** begin Raw records **
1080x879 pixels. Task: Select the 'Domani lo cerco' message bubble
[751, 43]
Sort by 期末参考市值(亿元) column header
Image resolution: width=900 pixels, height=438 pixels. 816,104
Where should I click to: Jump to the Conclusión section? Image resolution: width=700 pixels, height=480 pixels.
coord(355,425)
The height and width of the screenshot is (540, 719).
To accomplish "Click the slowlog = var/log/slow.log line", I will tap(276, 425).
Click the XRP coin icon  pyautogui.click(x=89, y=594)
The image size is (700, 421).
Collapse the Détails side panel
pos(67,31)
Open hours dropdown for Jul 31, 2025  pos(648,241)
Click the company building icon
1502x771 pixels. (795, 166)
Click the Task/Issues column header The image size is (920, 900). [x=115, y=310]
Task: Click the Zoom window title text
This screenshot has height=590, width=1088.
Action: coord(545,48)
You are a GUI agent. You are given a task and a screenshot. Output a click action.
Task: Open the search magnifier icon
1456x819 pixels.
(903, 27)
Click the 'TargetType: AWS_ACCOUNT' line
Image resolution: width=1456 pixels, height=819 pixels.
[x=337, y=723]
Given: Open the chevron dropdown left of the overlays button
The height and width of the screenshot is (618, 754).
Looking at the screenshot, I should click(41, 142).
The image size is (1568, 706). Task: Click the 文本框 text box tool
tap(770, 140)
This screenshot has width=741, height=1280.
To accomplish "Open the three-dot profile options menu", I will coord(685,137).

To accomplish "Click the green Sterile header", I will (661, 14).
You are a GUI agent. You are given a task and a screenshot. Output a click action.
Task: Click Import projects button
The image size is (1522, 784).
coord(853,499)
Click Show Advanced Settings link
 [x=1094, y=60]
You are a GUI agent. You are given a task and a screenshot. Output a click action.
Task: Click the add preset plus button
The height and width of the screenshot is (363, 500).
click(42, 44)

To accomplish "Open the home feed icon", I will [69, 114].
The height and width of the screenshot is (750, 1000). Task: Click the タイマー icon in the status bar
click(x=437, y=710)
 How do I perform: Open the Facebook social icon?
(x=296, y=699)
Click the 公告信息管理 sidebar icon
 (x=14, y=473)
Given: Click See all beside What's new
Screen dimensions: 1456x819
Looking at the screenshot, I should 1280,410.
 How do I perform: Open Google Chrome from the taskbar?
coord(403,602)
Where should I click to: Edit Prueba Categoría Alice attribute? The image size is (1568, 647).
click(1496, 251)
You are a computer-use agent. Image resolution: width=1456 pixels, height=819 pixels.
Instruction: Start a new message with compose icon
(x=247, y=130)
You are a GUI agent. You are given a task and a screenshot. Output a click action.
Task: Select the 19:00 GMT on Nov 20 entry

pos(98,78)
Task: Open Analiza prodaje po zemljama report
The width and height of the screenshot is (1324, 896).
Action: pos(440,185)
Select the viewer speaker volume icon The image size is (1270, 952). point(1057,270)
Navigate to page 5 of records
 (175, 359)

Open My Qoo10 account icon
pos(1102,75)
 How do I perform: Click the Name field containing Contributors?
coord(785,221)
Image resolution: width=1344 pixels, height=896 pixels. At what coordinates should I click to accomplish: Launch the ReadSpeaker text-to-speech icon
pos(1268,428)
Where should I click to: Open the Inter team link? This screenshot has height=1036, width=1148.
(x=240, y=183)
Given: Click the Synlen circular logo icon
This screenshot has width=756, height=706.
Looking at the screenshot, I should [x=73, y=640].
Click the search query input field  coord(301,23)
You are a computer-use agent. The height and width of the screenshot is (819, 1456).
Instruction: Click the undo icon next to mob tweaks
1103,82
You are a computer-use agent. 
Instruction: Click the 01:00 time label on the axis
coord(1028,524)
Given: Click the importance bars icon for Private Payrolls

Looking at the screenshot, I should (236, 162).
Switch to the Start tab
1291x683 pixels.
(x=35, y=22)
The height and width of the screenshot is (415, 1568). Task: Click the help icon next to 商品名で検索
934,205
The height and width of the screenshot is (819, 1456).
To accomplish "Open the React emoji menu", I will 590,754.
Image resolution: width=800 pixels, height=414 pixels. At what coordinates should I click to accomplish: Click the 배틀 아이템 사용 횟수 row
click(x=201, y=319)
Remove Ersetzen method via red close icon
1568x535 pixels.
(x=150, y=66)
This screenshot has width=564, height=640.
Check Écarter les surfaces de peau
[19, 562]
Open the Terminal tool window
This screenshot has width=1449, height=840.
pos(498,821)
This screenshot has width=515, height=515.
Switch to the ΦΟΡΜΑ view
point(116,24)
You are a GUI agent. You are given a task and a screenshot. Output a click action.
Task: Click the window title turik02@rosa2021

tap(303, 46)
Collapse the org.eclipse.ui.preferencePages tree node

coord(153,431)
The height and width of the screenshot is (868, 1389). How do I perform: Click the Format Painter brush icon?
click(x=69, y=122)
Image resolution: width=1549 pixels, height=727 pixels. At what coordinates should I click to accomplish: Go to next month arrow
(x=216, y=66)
** end Raw records **
Return all of the material above verbatim, line for line, without any alteration.

1080x879 pixels. Task: Select the 'Domani lo cerco' message bubble
[751, 43]
Sort by 期末参考市值(亿元) column header
Image resolution: width=900 pixels, height=438 pixels. 816,104
Where should I click to: Jump to the Conclusión section? Image resolution: width=700 pixels, height=480 pixels.
coord(355,425)
The height and width of the screenshot is (540, 719).
To accomplish "Click the slowlog = var/log/slow.log line", I will tap(276, 425).
Click the XRP coin icon  pyautogui.click(x=89, y=594)
The image size is (700, 421).
Collapse the Détails side panel
pos(67,31)
Open hours dropdown for Jul 31, 2025  pos(648,241)
Click the company building icon
1502x771 pixels. (795, 166)
Click the Task/Issues column header The image size is (920, 900). [x=115, y=310]
Task: Click the Zoom window title text
This screenshot has height=590, width=1088.
Action: coord(545,48)
You are a GUI agent. You are given a task and a screenshot. Output a click action.
Task: Open the search magnifier icon
1456x819 pixels.
(903, 27)
Click the 'TargetType: AWS_ACCOUNT' line
Image resolution: width=1456 pixels, height=819 pixels.
[x=337, y=723]
Given: Open the chevron dropdown left of the overlays button
The height and width of the screenshot is (618, 754).
Looking at the screenshot, I should click(41, 142).
The image size is (1568, 706). Task: Click the 文本框 text box tool
tap(770, 140)
This screenshot has width=741, height=1280.
To accomplish "Open the three-dot profile options menu", I will coord(685,137).

To accomplish "Click the green Sterile header", I will (661, 14).
You are a GUI agent. You are given a task and a screenshot. Output a click action.
Task: Click Import projects button
The image size is (1522, 784).
coord(853,499)
Click Show Advanced Settings link
 [x=1094, y=60]
You are a GUI agent. You are given a task and a screenshot. Output a click action.
Task: Click the add preset plus button
The height and width of the screenshot is (363, 500).
click(42, 44)

To accomplish "Open the home feed icon", I will [69, 114].
The height and width of the screenshot is (750, 1000). Task: Click the タイマー icon in the status bar
click(x=437, y=710)
 How do I perform: Open the Facebook social icon?
(x=296, y=699)
Click the 公告信息管理 sidebar icon
 (x=14, y=473)
Given: Click See all beside What's new
Screen dimensions: 1456x819
Looking at the screenshot, I should 1280,410.
 How do I perform: Open Google Chrome from the taskbar?
coord(403,602)
Where should I click to: Edit Prueba Categoría Alice attribute? The image size is (1568, 647).
click(1496, 251)
You are a computer-use agent. Image resolution: width=1456 pixels, height=819 pixels.
Instruction: Start a new message with compose icon
(x=247, y=130)
You are a GUI agent. You are given a task and a screenshot. Output a click action.
Task: Select the 19:00 GMT on Nov 20 entry

pos(98,78)
Task: Open Analiza prodaje po zemljama report
The width and height of the screenshot is (1324, 896).
Action: pos(440,185)
Select the viewer speaker volume icon The image size is (1270, 952). point(1057,270)
Navigate to page 5 of records
 (175, 359)

Open My Qoo10 account icon
pos(1102,75)
 How do I perform: Click the Name field containing Contributors?
coord(785,221)
Image resolution: width=1344 pixels, height=896 pixels. At what coordinates should I click to accomplish: Launch the ReadSpeaker text-to-speech icon
pos(1268,428)
Where should I click to: Open the Inter team link? This screenshot has height=1036, width=1148.
(x=240, y=183)
Given: Click the Synlen circular logo icon
This screenshot has width=756, height=706.
Looking at the screenshot, I should [x=73, y=640].
Click the search query input field  coord(301,23)
You are a computer-use agent. The height and width of the screenshot is (819, 1456).
Instruction: Click the undo icon next to mob tweaks
1103,82
You are a computer-use agent. 
Instruction: Click the 01:00 time label on the axis
coord(1028,524)
Given: Click the importance bars icon for Private Payrolls

Looking at the screenshot, I should (236, 162).
Switch to the Start tab
1291x683 pixels.
(x=35, y=22)
The height and width of the screenshot is (415, 1568). Task: Click the help icon next to 商品名で検索
934,205
The height and width of the screenshot is (819, 1456).
To accomplish "Open the React emoji menu", I will 590,754.
Image resolution: width=800 pixels, height=414 pixels. At what coordinates should I click to accomplish: Click the 배틀 아이템 사용 횟수 row
click(x=201, y=319)
Remove Ersetzen method via red close icon
1568x535 pixels.
(x=150, y=66)
This screenshot has width=564, height=640.
Check Écarter les surfaces de peau
[19, 562]
Open the Terminal tool window
This screenshot has width=1449, height=840.
pos(498,821)
This screenshot has width=515, height=515.
Switch to the ΦΟΡΜΑ view
point(116,24)
You are a GUI agent. You are given a task and a screenshot. Output a click action.
Task: Click the window title turik02@rosa2021

tap(303, 46)
Collapse the org.eclipse.ui.preferencePages tree node

coord(153,431)
The height and width of the screenshot is (868, 1389). How do I perform: Click the Format Painter brush icon?
click(x=69, y=122)
Image resolution: width=1549 pixels, height=727 pixels. At what coordinates should I click to accomplish: Go to next month arrow
(x=216, y=66)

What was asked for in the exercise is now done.